(Page excerpt)

New Zealand fashion magazine

Fashion Quarterly (stylised in all caps), is a New Zealand quarterly fashion magazine. It has been published in New Zealand since 1980. The publication once boasted a readership of over one million.

== Background ==
Fashion Quarterly is a New Zealand fashion magazine founded in 1980 by Paula Ryan and Don Hope as Fashion (till late 1982, then as Fashion in New Zealand/Fashion till 1986, as Fashion Quarterly since 1986), it is the oldest fashion magazine of New Zealand origin in publication.

The magazine is a quarterly publication, published six times per year for autumn, winter, spring, and summer.

(End Page excerpt)
(Supplied entries)

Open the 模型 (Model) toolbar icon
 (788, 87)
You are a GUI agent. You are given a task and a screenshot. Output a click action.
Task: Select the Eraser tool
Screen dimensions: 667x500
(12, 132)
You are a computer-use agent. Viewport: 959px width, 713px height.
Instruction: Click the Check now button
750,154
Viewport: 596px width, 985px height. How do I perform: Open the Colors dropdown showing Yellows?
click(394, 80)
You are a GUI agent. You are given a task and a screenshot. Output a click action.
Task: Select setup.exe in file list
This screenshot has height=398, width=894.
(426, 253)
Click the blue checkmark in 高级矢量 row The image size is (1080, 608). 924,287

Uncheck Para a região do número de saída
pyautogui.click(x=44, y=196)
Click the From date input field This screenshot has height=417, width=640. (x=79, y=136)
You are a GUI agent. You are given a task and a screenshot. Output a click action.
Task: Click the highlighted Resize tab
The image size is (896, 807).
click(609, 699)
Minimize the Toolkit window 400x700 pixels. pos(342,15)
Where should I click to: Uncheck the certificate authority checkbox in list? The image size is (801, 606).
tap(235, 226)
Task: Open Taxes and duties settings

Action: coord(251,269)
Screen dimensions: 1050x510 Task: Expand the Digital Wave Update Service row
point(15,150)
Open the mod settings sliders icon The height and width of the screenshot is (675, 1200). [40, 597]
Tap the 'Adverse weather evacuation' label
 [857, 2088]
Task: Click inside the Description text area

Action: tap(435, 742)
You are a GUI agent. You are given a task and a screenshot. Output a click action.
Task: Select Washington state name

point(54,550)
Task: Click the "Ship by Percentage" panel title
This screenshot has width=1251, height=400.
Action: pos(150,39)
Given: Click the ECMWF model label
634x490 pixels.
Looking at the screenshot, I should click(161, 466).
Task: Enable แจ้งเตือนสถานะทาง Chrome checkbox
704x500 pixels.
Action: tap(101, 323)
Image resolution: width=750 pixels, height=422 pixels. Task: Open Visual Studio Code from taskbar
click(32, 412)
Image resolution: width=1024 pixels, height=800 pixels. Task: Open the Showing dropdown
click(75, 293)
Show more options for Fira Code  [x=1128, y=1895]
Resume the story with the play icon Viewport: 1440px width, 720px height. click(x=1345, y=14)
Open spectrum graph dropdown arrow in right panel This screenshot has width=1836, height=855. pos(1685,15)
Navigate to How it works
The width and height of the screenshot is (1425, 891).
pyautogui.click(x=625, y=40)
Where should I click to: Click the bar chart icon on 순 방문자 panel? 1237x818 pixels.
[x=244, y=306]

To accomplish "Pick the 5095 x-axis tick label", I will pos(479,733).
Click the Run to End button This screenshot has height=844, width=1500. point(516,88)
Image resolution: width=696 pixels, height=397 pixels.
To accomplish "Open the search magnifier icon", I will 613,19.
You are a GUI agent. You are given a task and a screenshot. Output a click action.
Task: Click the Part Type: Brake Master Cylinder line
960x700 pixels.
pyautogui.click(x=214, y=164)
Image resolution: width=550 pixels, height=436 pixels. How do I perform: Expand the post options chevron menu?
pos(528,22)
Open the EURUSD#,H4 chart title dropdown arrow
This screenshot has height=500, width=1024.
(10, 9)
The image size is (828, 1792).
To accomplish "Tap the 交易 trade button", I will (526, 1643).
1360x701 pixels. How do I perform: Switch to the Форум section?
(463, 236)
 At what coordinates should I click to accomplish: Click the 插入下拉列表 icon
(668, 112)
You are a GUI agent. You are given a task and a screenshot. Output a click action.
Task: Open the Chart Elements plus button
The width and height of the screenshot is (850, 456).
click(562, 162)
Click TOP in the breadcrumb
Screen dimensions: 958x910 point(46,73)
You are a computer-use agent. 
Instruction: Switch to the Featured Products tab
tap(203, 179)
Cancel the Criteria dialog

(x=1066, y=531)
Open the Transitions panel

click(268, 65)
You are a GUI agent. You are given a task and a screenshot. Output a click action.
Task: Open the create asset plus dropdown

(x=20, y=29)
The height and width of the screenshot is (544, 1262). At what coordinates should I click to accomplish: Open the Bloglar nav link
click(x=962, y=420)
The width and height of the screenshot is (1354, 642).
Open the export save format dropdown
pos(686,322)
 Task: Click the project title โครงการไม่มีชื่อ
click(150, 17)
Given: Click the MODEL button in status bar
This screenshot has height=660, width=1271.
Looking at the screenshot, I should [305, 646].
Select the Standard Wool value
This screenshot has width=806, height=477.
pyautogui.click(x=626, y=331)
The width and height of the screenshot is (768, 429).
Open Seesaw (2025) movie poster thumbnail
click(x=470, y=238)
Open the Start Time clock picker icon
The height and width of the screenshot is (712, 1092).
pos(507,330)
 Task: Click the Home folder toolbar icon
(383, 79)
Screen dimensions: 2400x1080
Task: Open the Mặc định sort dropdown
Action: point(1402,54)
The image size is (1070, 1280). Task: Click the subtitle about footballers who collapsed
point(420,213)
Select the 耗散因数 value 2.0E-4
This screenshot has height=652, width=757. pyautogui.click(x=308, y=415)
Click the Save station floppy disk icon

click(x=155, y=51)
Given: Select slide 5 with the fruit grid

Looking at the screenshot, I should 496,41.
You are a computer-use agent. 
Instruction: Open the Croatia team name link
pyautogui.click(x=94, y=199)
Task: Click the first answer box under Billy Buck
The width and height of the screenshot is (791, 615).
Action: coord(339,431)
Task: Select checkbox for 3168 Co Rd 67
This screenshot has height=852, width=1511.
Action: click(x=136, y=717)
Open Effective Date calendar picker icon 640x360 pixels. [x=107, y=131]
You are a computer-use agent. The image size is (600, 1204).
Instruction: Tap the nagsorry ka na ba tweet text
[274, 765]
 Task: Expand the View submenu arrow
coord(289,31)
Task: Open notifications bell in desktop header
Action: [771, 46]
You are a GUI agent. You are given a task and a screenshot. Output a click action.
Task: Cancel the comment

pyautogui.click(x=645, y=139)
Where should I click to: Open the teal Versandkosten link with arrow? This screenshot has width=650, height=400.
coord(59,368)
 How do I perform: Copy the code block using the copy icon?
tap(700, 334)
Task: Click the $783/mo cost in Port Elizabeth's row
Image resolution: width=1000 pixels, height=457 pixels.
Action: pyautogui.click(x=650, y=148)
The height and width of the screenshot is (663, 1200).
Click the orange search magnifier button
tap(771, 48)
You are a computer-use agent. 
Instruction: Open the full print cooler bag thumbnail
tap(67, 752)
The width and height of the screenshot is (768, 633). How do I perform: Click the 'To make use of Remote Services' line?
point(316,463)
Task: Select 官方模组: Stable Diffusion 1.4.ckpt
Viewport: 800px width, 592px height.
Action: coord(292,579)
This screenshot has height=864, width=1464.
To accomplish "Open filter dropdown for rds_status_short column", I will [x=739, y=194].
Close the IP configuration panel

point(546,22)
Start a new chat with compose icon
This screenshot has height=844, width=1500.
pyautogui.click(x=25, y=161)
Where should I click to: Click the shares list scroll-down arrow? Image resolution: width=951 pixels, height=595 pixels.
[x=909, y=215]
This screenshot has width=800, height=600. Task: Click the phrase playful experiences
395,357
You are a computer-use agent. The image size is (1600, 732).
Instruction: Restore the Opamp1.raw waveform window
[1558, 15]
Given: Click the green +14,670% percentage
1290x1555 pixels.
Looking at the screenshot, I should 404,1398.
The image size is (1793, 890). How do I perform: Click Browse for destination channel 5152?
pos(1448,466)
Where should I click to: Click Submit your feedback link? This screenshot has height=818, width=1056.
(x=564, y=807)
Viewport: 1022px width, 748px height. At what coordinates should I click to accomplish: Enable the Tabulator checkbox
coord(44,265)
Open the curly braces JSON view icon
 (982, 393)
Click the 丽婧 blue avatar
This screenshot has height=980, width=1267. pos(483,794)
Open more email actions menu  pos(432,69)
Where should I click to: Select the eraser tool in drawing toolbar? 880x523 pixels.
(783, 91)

(End Supplied entries)

What this task involves:
Copy the passage of the Fashion Quarterly magazine text above between "Fashion Quarterly (stylised" and "origin in publication.", inclusive, word for word.

Answer below:
Fashion Quarterly (stylised in all caps), is a New Zealand quarterly fashion magazine. It has been published in New Zealand since 1980. The publication once boasted a readership of over one million.

== Background ==
Fashion Quarterly is a New Zealand fashion magazine founded in 1980 by Paula Ryan and Don Hope as Fashion (till late 1982, then as Fashion in New Zealand/Fashion till 1986, as Fashion Quarterly since 1986), it is the oldest fashion magazine of New Zealand origin in publication.